Le 7 mars 2007
Sida n’a jamais vraiment rimé avec cinéma. Par désintérêt ou par timidité ? Les témoins de Téchiné remet les pendules à l’heure...
Sida n’a jamais vraiment rimé avec cinéma. Par désintérêt ou par timidité ? Les témoins de Téchiné remet les pendules à l’heure...
Sida et cinéma. La lutte des stars contre la maladie dans diverses associations s’est vite organisée alors que dans le milieu artistique les malades tombaient comme des mouches, y compris parmi les étoiles dites intouchables du 7e art. On ne compte plus les spectacles "en si" ou les dîners de charité, à Cannes ou ailleurs, avec ou sans Elizabeth Taylor et Sharon Stone qui sont venues responsabiliser les uns et les autres avec paillettes et "glamort".
Curieusement, les cinéastes, eux, se sont montrés assez peu enclins à aborder de manière frontale ce drame humain. Si en 1986 "A.I.D.S.", trop jeune pour mourir, un navet allemand, osait de manière opportuniste traiter du sujet, il aura fallu attendre 1990 et Un compagnon de longue date pour que le sida soit enfin montré de manière digne et émouvante. Sans tomber dans le mélo, cette production gay indépendante revenait sur les origines du mal et la découverte du fameux cancer des homosexuels au tout début des années 80, dans une communauté ravagée et désorientée qui se cherchait un avenir alors que le présent n’était que ténèbres d’ignorance et de mort. La France à la traîne ne s’est dotée d’un puissant brûlot sur la séropositivité qu’en 1992 avec Les nuits fauves, cri désespéré d’une génération "no future" dont s’était fait l’écho un Cyril Collard au discours peu consensuel et nihiliste qui lui avait quand même valu le César du meilleur film peu avant sa mort. De l’autodestruction encore dans N’oublie pas que tu vas mourir de Xavier Beauvois, seulement son ton de rébellion caricatural diminuait un peu plus la dignité des malades, qui méritaient plus d’espoir que ce genre de tracas névrotiques.
Par la suite, entre timidité et malaise, les séropos ont traversé le cinéma via des seconds rôles sans relief ou furtifs (le meilleur pote contaminé étant une figure récurrente de l’époque). Le grotesque menaçait. Et si Chéreau et Ozon ont abordé la déchéance physique et morale de l’être malade, ils lui donnent dans Son frère et Le temps qui reste un autre nom que sida. Comme par pudeur et par respect pour les souffrants, ou comme s’ils n’étaient pas prêts à porter le lourd poids de la référence dans un genre qui encore aujourd’hui met mal à l’aise en dépit de l’avancée des trithérapies. Comme si la mauvaise conscience occidentale face aux ravages du fléau en Afrique empêchait nos sociétés d’assumer nos responsabilités.
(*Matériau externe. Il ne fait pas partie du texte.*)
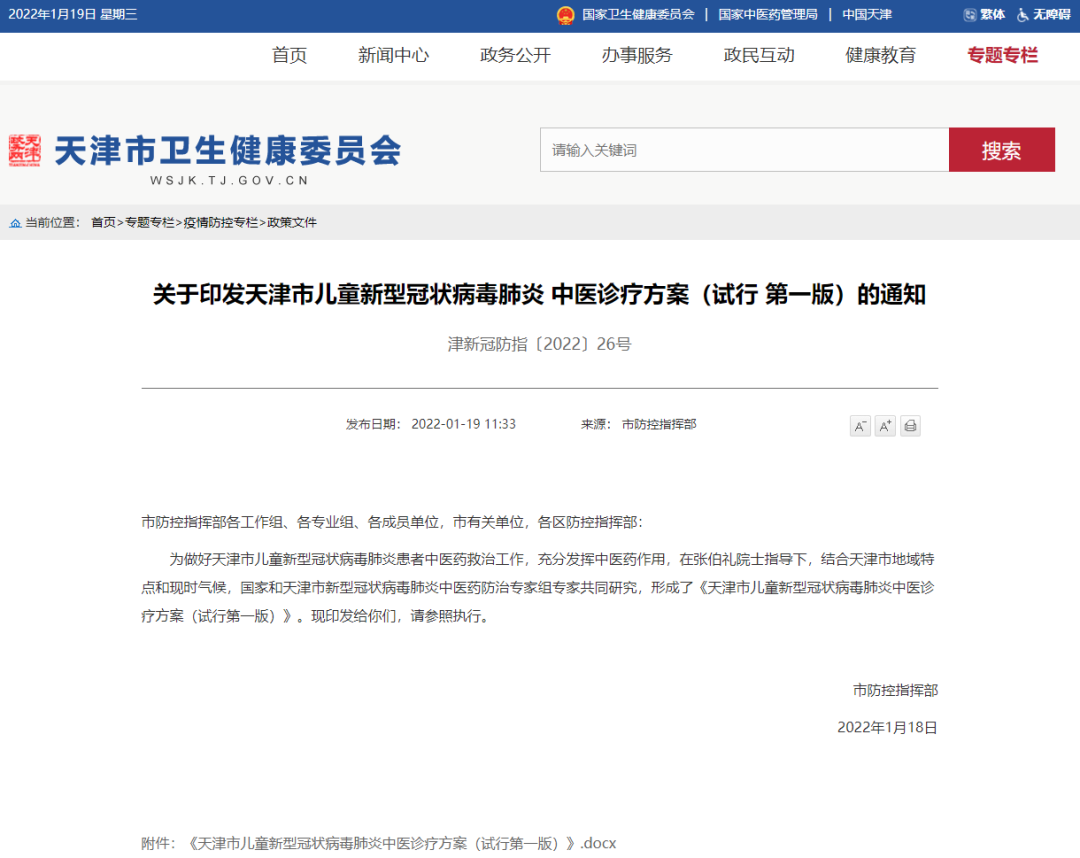The image size is (1080, 858).
Task: Click the keyword search input field
Action: pyautogui.click(x=744, y=150)
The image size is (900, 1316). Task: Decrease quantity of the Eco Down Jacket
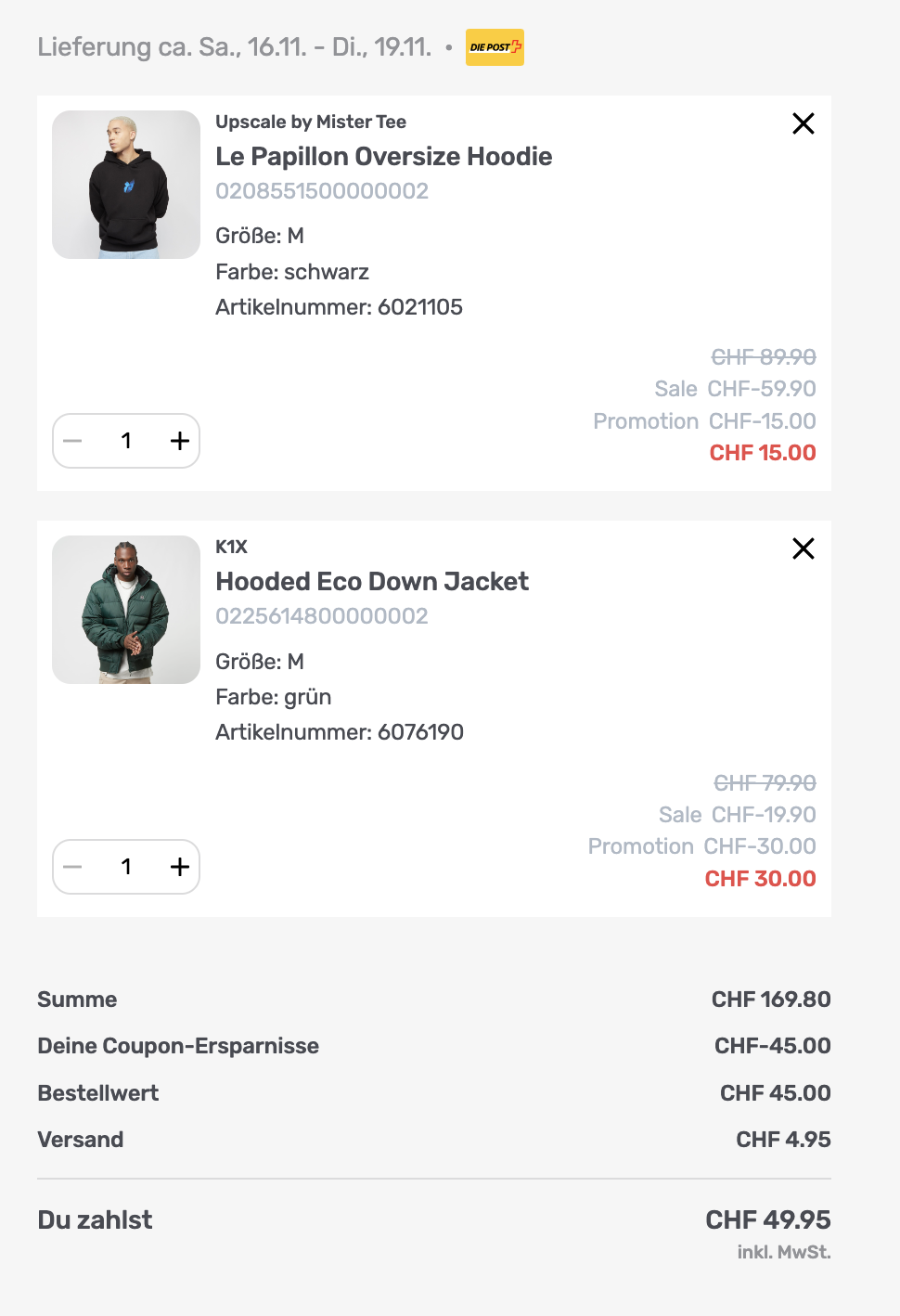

Bien sûr, quelques œuvres ont su présenter un autre discours sur l’horrible maladie. Jeanne et le garçon formidable ou Quand je serai star ont tous deux fait preuve d’une fraîcheur surprenante sans pour autant rencontrer les faveurs du grand public. Le militantisme de l’un et le refus de dramatiser de l’autre était de toute façon tout aussi déstabilisants pour le grand public.
Aussi, il aura fallu attendre 2007 et tout le talent de Téchiné pour découvrir l’œuvre française la plus essentielle sur le thème du sida. Bouleversant retour sur la société nonchalante des années 80 bousculée par l’horrible vérité d’un virus naissant, contaminant et assassinant, ses Témoins constitue la bonne raison d’aller au cinéma cette semaine. Le sida y est dépeint avec vie et espoir sans pour autant fermer les yeux sur l’âpreté viscérale du corps meurtri dans sa chair juvénile. Alors que les comportements à risque persistent chez les jeunes et les gays, ce témoignage d’une autre époque, que l’on aimerait être close, se doit d’être vu et digéré par la jeunesse pour qu’elle comprenne que dans la vie rien n’est acquis et que l’Histoire n’est qu’éternel combat, une lutte qu’il faut alimenter dans les arts d’un minimum de réflexion, de militantisme et d’émotion. Mission accomplie avec Les témoins. Un grand merci à M. Téchiné.